DISTRIBUTION AND ECOLOGY: Mycale (Mycale) loveni has a very wide distribution range that spans the Arctic and North Pacific oceans. The holotype originates from the Chukchi Sea ( Fig. 1A View Fig ), with records also identified from the Bering Sea, Aleutian Islands, Gulf of Alaska, and British Columbia, between 22 and 800 m depth. Records from NOAA’s national database for deep-sea corals and sponges ( Hourigan et al. 2015) show M. (M.) loveni to be particularly common around the Aleutian Islands and the Gulf of Alaska, which reflects the historical sampling intensity in this region. There are also sparse records as far south as California, within the Monterey Bay National Marine Sanctuary ( Hourigan et al. 2015). From ROV observations off British Columbia, Canada, in situ sponges were commonly attached to hard substratum ranging in size from small cobbles to exposed bedrock. The usual stalked morphology of M. (M.) loveni may allow this species to inhabit areas inimical to sponge growth once the larvae successfully settle. Mycale (Mycale) loveni was observed to be a common, large, habitat-forming demosponge at Learmonth Bank, Dixon Entrance in sites that were dominated by the abundance of several large glass sponge species, notably Farrea sp. , Aphrocallistes vastus ( Schulze, 1886) and Heterochone calyx ( Schulze, 1886) ( Chu 2010) . Other fauna co-occurring with M. (M.) loveni include Sebastes spp. rockfish, alcyonacean corals such as Primnoa pacifica Kinoshita, 1907 , cup corals, other small corals, crinoids, anemones, holothurians, brachiopods, and sponges ( Chu 2010).
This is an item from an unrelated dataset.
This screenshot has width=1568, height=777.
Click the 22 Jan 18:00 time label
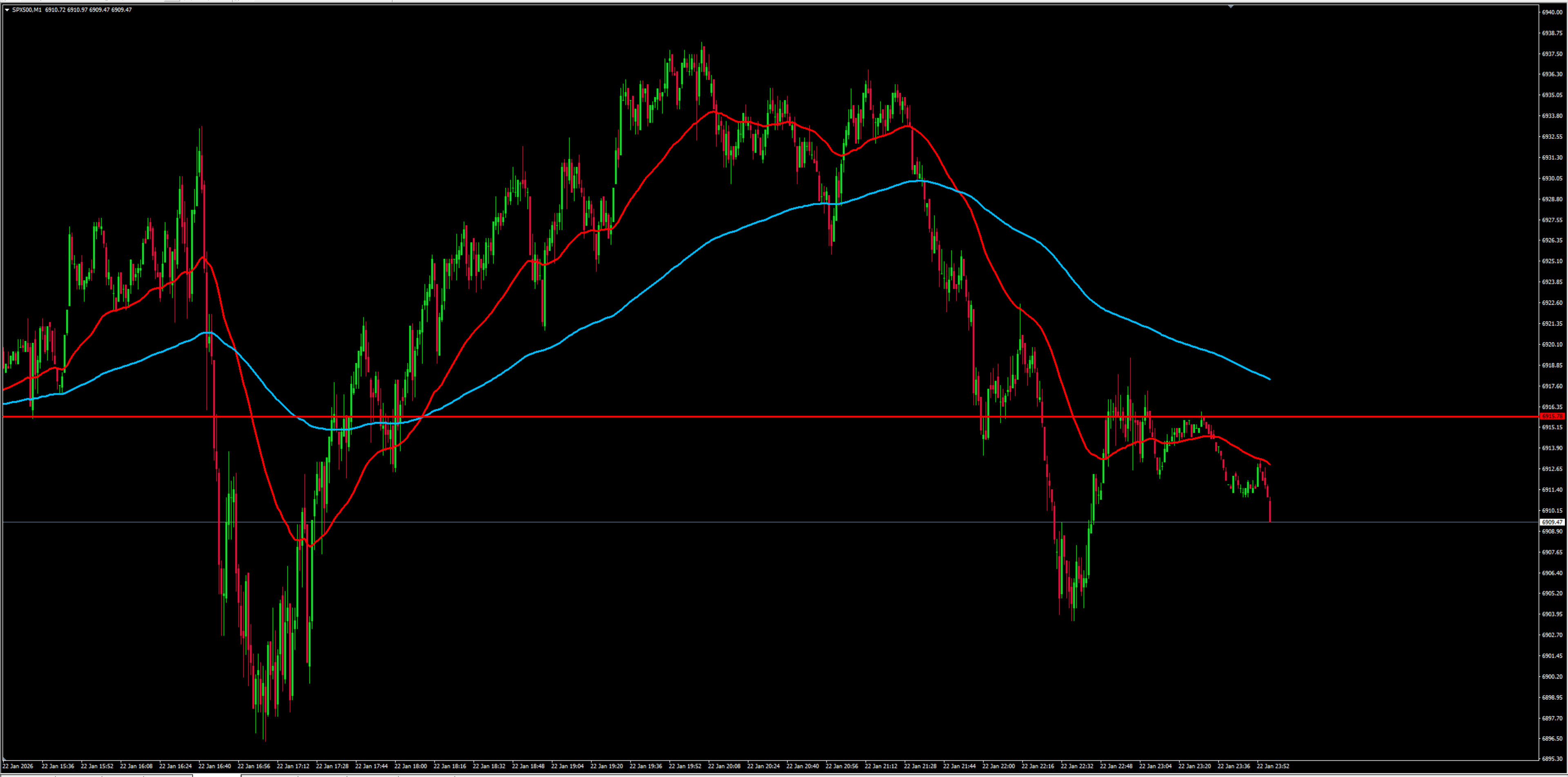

REMARKS: The specimens analyzed here are consistent with Fristedt’s (1887) original description of C. loveni . Fristedt described an erect and irregularly ramous specimen with several slender branches issuing from a firm stalk, and the branches form a mesh that is filled with softer tissue. The styles of this species were described to be thickest near the pointed end, and this holds true for most of the examined specimens; however, the more hastate spicules as described by Koltun (1959) are not present in all specimens. Here we also suggest that the species has three size categories of anisochelae rather than two. This is contrary to Fristedt’s original description, which does not mention a small size category, while de Laubenfels (1932) reported four size categories for large specimens that he considered as Mycale bellabellensis . In most specimens, the separation of anisochelae size categories by length alone is possible using a light microscope, but the spicule shape between the medium- and smallsize categories is noticeably different when viewing spicules using SEM. The syntype of Esperella bellabellensis was initially described by Lambe (1905) as having only large anisochelae with many immature anisochelae, and small sigmas. After examination of the syntype, it is clear that there are three size categories of anisochelae ( Table 1 View Table 1 ), and the sigmas drawn by Lambe were seen in the prepared slides, though they are unlikely to be spicules but rather contamination of the slide.

Stone et al. (2011) synonymized M. (M.) loveni and M. bellabellensis and suggested that different morphotypes of the species are geographically isolated, with club-shaped specimens occurring in the Gulf of Alaska and vase/funnel-shaped specimens occurring in the Aleutians. However, the various morphotypes examined herein are present throughout the range of the species ( Table 1 View Table 1 ). Several morphotypes were observed during an ROV dive at Learmonth Bank ( Figs. 2B–2D View Fig and 3C View Fig ) ( Chu 2010). Despite some variation in spicule shape between specimens seen using SEM, we maintain that the species is simply highly polymorphic.